Sé muy bien que es sólo el amor a los demás lo que
puedo presentar ante Dios cuando me encuentre con Él. No me hablará de obras ascéticas. Sino más bien de obras de
misericordia. En el pobre y necesitado está Cristo herido. Y a veces lo busco
lejos de los hombres. Porque cuesta ver a Jesús en el necesitado, en el
hambriento, en el que me ofende, en el que me agrede, en el que huele mal, en
el que sólo pide. Cristo se esconde en la piel de ese mendigo que duerme. En el
enfermo o en el despreciado. Pero también me cuesta verlo en el que me ama, en
el que me necesita. La pregunta fundamental son las obras de misericordia. Me
gusta pensar en ese Dios que mira el amor y no las palabras. Cualquier hombre,
creyente o no, cristiano o no, puede amar y tocar a Dios en el otro, aunque no
lo sepa. El que ama conoce a Dios. Y Dios lo conoce a Él. No hacen falta
grandes obras.
Bastan las
pequeñas, las cotidianas y escondidas. Sólo lo que he amado es lo que llevo al
cielo. Decía la Madre Teresa: «Lo que no
se da, se pierde». Y lo que doy, lo gano. Cuando llegue ante Dios me
llamará por mi nombre. Yo lo reconoceré como el Pastor de mi vida. Recordaré a
Aquel que oí por los caminos cuando estaba perdido. A Aquel que me llevó en
brazos y me susurró al oído que me amaba. Yo tampoco lo veo fácilmente. Me
habla en el cuidado de los que Dios pone cerca de mí. Leía el otro día:
«La
acogida del reino de Dios comienza en el interior de las personas en forma de
fe en Jesús, pero se realiza en la vida de los pueblos en la medida en que el
mal va siendo vencido por la justicia salvadora de Dios»8. Mi fe en Jesús se plasma en obras de amor. No hay un
amor a Dios verdadero que no se realice en gestos concretos de misericordia. Me
gusta esa imagen del Salvador que siempre está curándose sus heridas una a una
para estar disponible cuando lo necesiten: «La
historia del Talmud sugiere que, puesto que venda sus heridas una a una, el
Mesías no necesitará demasiado tiempo para preparase a ayudar a los demás.

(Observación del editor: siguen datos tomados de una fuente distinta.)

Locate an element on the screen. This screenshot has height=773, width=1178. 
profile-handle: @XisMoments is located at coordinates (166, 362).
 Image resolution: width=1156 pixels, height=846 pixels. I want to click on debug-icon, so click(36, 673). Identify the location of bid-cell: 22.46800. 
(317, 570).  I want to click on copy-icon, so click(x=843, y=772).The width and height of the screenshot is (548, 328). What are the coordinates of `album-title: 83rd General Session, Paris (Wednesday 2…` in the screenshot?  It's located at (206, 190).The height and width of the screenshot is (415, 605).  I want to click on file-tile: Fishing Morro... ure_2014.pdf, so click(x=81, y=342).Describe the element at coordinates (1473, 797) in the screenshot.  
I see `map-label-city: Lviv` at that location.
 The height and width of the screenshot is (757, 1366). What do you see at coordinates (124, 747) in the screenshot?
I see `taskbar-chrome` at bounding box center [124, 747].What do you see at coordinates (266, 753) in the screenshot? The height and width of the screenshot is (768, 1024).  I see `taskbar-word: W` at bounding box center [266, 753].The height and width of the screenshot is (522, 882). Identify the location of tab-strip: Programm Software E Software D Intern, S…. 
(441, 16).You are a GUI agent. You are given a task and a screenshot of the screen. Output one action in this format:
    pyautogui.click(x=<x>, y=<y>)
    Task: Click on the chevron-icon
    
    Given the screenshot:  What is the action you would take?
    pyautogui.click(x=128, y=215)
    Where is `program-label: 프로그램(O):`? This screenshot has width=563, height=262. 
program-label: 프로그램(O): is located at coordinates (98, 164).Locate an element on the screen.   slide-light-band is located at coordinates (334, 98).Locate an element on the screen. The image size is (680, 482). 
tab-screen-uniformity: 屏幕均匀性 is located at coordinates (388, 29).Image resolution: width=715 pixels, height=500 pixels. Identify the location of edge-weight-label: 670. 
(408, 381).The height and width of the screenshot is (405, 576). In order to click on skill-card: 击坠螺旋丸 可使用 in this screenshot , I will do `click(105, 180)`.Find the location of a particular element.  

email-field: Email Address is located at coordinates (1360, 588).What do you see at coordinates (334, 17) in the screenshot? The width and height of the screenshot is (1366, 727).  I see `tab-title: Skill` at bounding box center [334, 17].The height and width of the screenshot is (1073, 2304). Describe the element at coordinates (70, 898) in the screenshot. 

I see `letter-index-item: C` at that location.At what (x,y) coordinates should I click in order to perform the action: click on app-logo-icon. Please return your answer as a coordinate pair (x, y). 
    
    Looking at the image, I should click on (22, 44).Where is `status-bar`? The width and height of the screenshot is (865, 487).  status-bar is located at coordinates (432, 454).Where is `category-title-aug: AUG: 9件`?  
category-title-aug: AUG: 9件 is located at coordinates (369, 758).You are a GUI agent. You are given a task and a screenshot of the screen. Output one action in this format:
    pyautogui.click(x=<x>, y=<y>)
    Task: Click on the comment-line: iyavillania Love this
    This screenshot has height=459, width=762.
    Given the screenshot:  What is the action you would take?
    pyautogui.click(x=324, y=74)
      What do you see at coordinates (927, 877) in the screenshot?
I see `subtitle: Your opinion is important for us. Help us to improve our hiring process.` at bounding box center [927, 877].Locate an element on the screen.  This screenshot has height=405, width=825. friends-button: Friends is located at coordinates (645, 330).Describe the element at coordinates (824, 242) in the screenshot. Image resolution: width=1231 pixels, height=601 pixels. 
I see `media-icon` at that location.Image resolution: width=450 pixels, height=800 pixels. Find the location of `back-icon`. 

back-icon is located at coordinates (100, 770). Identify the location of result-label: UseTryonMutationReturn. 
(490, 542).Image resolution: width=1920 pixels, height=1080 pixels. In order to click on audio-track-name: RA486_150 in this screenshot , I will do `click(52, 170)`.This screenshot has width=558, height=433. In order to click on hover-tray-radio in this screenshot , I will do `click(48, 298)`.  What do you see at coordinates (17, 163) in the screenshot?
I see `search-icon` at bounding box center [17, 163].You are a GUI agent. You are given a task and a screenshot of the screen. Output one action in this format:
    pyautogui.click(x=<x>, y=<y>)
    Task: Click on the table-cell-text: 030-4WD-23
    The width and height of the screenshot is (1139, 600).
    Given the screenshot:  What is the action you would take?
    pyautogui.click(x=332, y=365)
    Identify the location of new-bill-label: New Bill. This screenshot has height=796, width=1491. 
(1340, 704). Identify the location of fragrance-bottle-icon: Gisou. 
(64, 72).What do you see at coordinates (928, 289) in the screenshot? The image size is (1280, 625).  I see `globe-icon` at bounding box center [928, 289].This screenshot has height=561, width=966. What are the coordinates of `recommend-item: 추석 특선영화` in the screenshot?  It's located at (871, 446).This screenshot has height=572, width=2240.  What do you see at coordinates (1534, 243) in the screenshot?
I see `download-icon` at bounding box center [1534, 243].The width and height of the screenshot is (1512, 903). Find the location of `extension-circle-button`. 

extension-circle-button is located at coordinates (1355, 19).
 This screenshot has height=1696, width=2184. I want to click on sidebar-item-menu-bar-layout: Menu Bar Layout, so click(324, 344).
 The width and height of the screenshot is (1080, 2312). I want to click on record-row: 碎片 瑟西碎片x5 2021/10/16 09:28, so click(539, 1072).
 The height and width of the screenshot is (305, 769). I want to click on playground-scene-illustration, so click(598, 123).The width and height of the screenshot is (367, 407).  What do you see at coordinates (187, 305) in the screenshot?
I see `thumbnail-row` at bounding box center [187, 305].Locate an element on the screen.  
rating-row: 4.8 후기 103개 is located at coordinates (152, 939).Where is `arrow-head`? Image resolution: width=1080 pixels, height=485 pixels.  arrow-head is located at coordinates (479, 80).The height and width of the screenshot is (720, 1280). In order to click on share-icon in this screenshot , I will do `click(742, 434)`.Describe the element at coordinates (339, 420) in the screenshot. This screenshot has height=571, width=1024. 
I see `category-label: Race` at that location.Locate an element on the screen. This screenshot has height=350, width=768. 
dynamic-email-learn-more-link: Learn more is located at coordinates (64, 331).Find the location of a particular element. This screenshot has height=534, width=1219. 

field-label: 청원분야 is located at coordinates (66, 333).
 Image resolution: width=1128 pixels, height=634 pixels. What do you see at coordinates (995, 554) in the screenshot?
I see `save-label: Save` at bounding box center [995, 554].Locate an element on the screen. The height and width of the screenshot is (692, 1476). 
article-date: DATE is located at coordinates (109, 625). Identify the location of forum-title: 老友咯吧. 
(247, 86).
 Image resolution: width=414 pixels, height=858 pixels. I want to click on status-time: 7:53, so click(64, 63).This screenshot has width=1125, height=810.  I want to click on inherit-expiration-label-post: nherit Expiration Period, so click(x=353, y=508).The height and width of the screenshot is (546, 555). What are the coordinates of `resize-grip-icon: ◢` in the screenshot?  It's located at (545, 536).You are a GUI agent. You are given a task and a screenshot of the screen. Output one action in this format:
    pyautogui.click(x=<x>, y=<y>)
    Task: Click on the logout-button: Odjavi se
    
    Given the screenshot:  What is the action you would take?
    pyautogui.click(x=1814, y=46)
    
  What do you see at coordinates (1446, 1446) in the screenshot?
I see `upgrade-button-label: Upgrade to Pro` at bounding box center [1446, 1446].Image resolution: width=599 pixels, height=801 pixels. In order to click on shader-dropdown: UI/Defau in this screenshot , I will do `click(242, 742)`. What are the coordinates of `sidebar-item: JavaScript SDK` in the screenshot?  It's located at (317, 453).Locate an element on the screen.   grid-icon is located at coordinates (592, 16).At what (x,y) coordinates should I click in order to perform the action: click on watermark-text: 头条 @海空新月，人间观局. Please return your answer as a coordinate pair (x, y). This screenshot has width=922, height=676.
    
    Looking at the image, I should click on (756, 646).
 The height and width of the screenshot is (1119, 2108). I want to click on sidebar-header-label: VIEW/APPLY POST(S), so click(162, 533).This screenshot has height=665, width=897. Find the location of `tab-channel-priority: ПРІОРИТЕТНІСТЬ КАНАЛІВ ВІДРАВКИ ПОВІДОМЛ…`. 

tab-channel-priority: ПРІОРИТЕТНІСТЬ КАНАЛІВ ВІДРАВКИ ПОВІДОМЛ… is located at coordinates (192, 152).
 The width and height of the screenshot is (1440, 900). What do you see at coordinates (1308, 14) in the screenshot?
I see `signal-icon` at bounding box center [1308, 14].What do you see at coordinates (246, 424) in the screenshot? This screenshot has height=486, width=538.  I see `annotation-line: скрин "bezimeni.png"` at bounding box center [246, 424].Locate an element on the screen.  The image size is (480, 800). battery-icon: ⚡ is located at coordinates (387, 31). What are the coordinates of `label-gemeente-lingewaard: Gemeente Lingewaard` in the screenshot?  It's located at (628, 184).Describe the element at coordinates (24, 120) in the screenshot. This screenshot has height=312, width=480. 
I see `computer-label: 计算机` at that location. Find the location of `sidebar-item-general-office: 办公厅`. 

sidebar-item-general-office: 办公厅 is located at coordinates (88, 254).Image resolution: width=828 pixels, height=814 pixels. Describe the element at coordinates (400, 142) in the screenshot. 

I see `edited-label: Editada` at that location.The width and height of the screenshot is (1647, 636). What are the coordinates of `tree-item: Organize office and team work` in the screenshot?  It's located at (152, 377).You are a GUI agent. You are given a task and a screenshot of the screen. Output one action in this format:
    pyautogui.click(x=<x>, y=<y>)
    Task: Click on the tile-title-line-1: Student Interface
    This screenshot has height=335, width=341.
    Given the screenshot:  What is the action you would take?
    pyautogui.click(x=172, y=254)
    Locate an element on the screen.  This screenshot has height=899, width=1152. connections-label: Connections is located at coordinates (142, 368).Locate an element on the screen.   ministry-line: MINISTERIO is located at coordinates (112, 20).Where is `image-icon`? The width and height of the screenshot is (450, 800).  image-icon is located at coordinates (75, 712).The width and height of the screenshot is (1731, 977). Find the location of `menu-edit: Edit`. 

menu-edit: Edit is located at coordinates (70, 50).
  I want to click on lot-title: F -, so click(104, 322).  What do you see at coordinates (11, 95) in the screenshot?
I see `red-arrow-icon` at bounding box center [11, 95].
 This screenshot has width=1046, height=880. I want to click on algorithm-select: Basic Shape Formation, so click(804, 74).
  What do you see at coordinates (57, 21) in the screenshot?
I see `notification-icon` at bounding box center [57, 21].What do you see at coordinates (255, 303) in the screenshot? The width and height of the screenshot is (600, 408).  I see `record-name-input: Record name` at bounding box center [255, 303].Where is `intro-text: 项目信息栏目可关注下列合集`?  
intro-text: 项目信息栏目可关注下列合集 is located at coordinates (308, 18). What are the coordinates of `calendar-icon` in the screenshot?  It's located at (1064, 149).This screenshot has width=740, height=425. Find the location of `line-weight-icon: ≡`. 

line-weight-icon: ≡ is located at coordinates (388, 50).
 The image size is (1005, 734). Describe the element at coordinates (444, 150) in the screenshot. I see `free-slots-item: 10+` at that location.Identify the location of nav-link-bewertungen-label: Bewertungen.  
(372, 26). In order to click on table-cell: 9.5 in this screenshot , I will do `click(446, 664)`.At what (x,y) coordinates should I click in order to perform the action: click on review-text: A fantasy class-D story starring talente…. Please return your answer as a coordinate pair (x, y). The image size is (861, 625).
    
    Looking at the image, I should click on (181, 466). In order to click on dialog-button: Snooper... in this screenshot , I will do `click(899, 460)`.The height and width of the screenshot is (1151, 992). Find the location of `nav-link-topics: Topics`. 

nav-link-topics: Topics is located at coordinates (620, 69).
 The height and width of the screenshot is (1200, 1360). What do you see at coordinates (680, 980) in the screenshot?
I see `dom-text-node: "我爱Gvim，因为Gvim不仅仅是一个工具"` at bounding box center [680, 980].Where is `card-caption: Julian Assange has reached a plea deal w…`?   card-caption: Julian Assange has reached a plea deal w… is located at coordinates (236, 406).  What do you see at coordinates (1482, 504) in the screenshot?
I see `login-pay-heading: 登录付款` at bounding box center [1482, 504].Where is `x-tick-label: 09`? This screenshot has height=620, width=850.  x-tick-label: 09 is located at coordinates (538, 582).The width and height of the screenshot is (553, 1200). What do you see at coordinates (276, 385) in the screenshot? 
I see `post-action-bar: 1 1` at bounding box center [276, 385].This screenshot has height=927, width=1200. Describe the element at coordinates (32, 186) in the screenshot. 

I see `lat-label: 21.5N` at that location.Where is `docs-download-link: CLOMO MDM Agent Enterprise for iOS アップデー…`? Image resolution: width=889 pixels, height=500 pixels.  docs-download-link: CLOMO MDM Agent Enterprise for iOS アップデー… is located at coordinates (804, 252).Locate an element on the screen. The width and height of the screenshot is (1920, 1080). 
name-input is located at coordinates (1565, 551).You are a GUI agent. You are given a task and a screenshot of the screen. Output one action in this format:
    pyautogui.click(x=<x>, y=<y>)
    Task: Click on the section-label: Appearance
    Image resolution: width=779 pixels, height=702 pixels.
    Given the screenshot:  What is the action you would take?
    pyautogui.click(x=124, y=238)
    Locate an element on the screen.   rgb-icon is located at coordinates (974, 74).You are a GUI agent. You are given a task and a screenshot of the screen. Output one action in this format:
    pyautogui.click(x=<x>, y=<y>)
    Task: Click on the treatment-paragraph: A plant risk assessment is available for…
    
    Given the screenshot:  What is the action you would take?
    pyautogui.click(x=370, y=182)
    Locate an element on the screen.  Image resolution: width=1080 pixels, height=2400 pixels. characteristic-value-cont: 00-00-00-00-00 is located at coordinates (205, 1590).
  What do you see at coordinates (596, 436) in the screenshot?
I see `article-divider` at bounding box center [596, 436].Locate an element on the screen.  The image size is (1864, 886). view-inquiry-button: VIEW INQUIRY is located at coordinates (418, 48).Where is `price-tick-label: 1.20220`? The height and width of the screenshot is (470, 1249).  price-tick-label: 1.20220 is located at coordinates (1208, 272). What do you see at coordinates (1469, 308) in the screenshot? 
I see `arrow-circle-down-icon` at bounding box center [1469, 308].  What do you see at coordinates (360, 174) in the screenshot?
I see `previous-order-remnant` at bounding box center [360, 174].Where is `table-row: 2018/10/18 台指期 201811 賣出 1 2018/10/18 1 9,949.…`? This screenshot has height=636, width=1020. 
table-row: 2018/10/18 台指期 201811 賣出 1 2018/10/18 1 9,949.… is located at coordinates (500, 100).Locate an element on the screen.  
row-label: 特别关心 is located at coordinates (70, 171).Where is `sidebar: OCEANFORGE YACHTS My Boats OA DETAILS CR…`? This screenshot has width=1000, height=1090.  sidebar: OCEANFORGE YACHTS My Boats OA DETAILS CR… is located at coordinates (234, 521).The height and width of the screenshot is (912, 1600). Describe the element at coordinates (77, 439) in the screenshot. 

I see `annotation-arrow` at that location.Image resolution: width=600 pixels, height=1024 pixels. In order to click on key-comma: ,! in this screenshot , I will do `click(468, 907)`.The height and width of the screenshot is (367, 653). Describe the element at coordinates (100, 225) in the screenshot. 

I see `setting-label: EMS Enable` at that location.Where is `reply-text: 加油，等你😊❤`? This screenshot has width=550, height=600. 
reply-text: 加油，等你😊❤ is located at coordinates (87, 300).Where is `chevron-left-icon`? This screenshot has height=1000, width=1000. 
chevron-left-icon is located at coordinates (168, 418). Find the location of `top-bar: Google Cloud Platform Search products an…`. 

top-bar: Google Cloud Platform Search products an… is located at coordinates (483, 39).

Siempre estará dispuesto a servir a algún otro, olvidando sus propias heridas.
Jesús ha dado a esta historia una nueva plenitud haciendo de su cuerpo roto un
camino de salud, de liberación y de nueva vida. Como Jesús, el que proclama la
liberación está llamado no sólo a cuidar sus propias heridas y las de los
demás, sino también a convertir las suyas en la fuente principal de curación»9. Soy yo un sanador herido. Un cuidador necesitado de
cuidado. No cuido porque no tenga nada más que hacer. Cuido necesitando ser
cuidado. Amo necesitando ser amado. Doy necesitando recibir. Soy hogar para
otros necesitando yo un hogar. Esa imagen me da paz. Puedo hacer presente el
reino de Dios desde mi indigencia. No desde mi poder y mis capacidades. Cada
vez que haga el bien a alguien se lo estaré haciendo a Jesús. Y estaré haciendo presente el reino de Dios.